== TEXT SHOWN

Yep. Expect this sequel to have a much more personal tone, where hero Star-Lord will juggle between his feelings for ace assassin Gamora – who will have other problems, “duking it out with her seething bionic adoptive sister Nebula (Karen Gillan),” – and getting to know his long-lost father in the person of Ego, “a powerful celestial being.” All of this, of course, without mentioning the come-back of the Ravagers leader Yondu (Michael Rooker, who gives an “excellent” performance), Peter’s kind of adoptive father, who will this time show a softer side of his personality.
An Ambitious Follow-up that Tries Too Hard
“Bigger in every way,” Guardian of the Galaxy Vol.2 “doesn’t lose the charm and general likability of the first one,” but “the magic, though not entirely gone, has taken a serious hit, done in by a combination of prosperity and anxiety.”

====
== GIVEN MATERIAL

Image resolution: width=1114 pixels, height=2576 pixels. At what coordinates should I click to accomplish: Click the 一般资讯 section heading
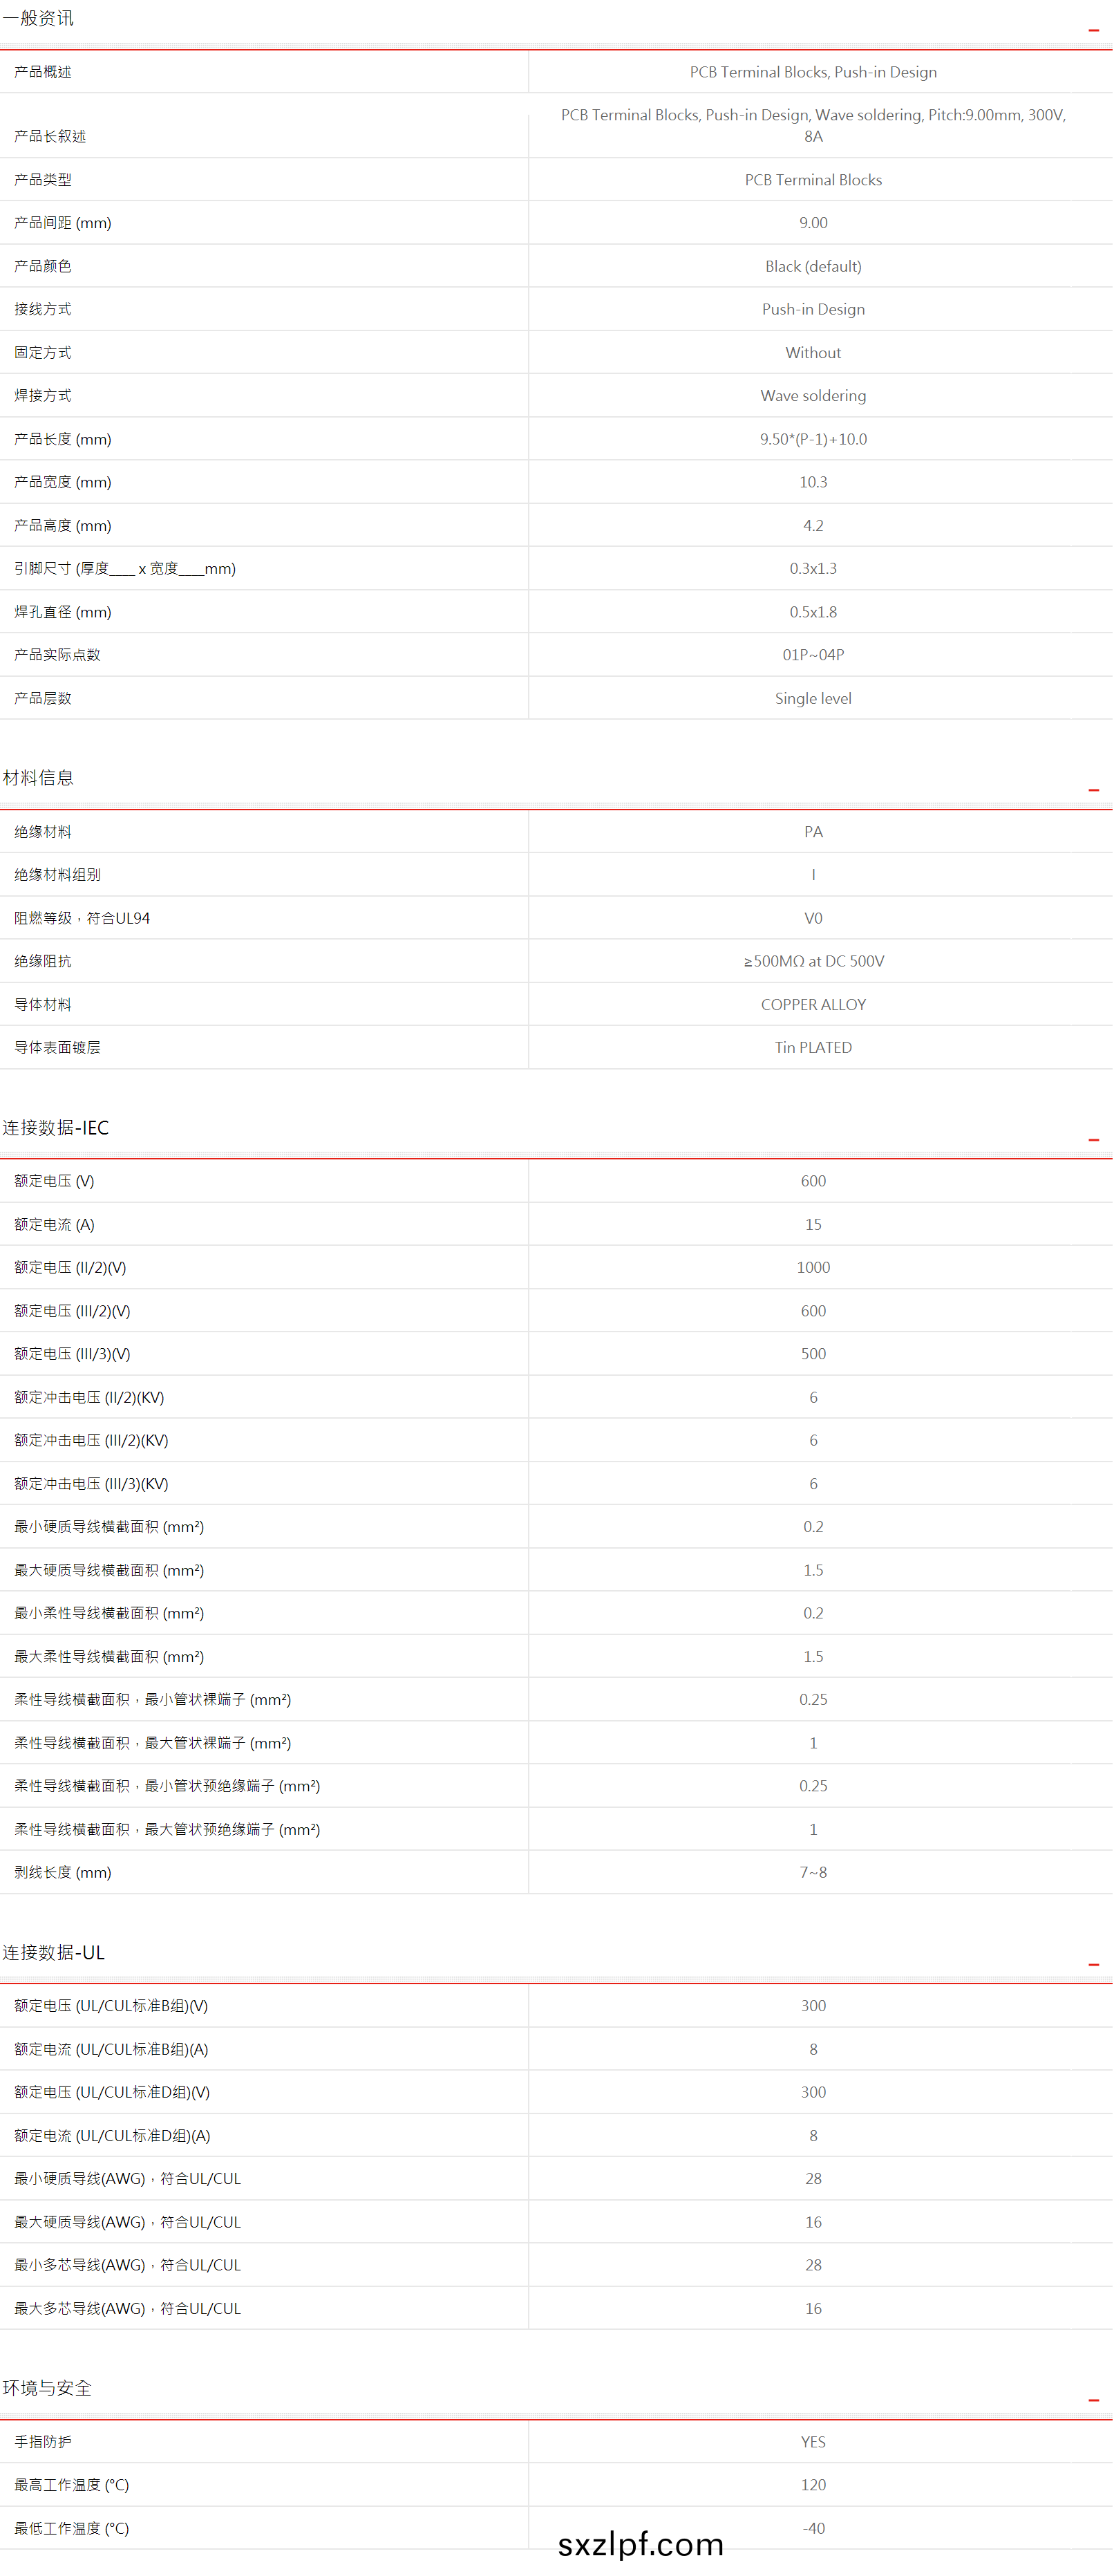pos(38,19)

====

**PROBLEM**
Quote the Guardians of the Galaxy Vol. 2 review text above in full, word for word.

**RESPONSE TO THIS EXERCISE**
Yep. Expect this sequel to have a much more personal tone, where hero Star-Lord will juggle between his feelings for ace assassin Gamora – who will have other problems, “duking it out with her seething bionic adoptive sister Nebula (Karen Gillan),” – and getting to know his long-lost father in the person of Ego, “a powerful celestial being.” All of this, of course, without mentioning the come-back of the Ravagers leader Yondu (Michael Rooker, who gives an “excellent” performance), Peter’s kind of adoptive father, who will this time show a softer side of his personality.
An Ambitious Follow-up that Tries Too Hard
“Bigger in every way,” Guardian of the Galaxy Vol.2 “doesn’t lose the charm and general likability of the first one,” but “the magic, though not entirely gone, has taken a serious hit, done in by a combination of prosperity and anxiety.”